The first time you encounter the blood-stained sex opera of Hemlock Grove, it feels like a series of improbable scenes tenuously glued together with the production values of a Zalman King film. Wonky plot twists abound. Performances veer from the bland to the mentally questionable. The dialogue’s so ripe you could turn it into cider.
And yet there’s much to savour in Brian McReevy’s moody, febrile fantasy. Hemlock Grove may be pure ham, but it’s more of a fine prosciutto than a lump of processed pork. It’s sleek, seductive stuff. Small town Gothic in slim fit jeans. Genre fans with a healthy interest in cryptozoology and/or light nudity should come away from the experience more or less satisfied. Viewers with a disposition for narrative logic, perhaps not so much.
Such is the show’s somewhat liberal attitude to cause and effect, the actual plot feels almost inconsequential, a kind of springboard for lashings of teen sex, outrageous gore and increasingly random phantasmagoria.
A good chunk of the action takes place within the show’s eponymous and gloomy locale, kicking off with the horrific murder of a 17-year old cheerleader. Initially, all eyes are on brooding gypsy boy Peter Rumancek (Landon Liboiron), who lives in a trailer on the edge of town. Peter has a secret – specifically, that he’s a big, bad werewolf with a penchant for live flesh. Awkward.

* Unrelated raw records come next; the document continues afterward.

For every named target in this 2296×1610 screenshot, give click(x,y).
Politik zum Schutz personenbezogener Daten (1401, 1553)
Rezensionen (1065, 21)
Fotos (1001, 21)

He befriends troubled rich kid Roman Godfrey (Bill Skarsgård – yes, there’s always another Skarsgård) and together they vow to find the killer and clear Peter’s name, while taking their tops off at opportune moments.
Meanwhile, lest anyone was concerned about an apparent lack of mad scientists thus far, strange experiments are underway at the “White Tower”, home of the Godfrey Family’s mysterious biotech company. Oh, and Roman’s having these strange visions that may or may not suggest some kind of preternatural ability.
As the plot thickens over the course of 13 unhinged episodes, secrets are revealed, monsters are unleashed and a mysterious section of the Church called the Order of the Dragon starts taking a VERY keen interest in local affairs. It’s all quite mad, a little bit rubbish and annoyingly compulsive.
Nerds will no doubt be delighted at the sheer amount of references to classic horror evident in Hemlock Grove. Bits of Dracula, Frankenstein and assorted lycanthropic lore pop up throughout the run. Character names link directly back to their literary sources, most obviously Roman’s mute, gentle giant sister Shelley (a little on-the-nose, that one – shame there’s not a driver called Igor.) The show revels in recreating these myths for an audience more familiar with Bella Swann and Sookie Stackhouse.
The werewolf sequences are particularly thrilling, with Peter’s initial metamorphosis comfortably holding its own alongside An American Werewolf in London and The Company of Wolves as one of the greatest ever screen transformations. Honestly, it’s a genuinely violent and visceral moment. Props to the producers too for using real wolves during key sequences. They’ve clearly watched the Twilight films and made a conscious decision to avoid any of that rather unconvincing and wobbly CG nonsense.
Perhaps it goes without saying that practically none of the performances are really any good. Dougray Scott turns up as Roman’s uncle Dr. Norman Godfrey and frankly looks like he’d rather be anywhere else. And Bill Skarsgård, pretty as he is, somehow manages to turn klutzy line delivery into a transcendent piece of terrible performance art. Are there any more Skarsgårds out there? Should we prepare ourselves accordingly?
But Hemlock Grove’s secret weapon is, without question, the wonderful Famke Janssen as Roman’s mother, Olivia Godfrey. Janssen’s probably too good for this kind of kitsch, but no matter. She’s great, prowling the set with a neverending cigarette and the kind of predatory, feline grace that makes men fall to their knees and puts other women in their place.
Hemlock Grove is available to stream in its entirety on Netflix right now. We’re still not sure whether that’s a good thing.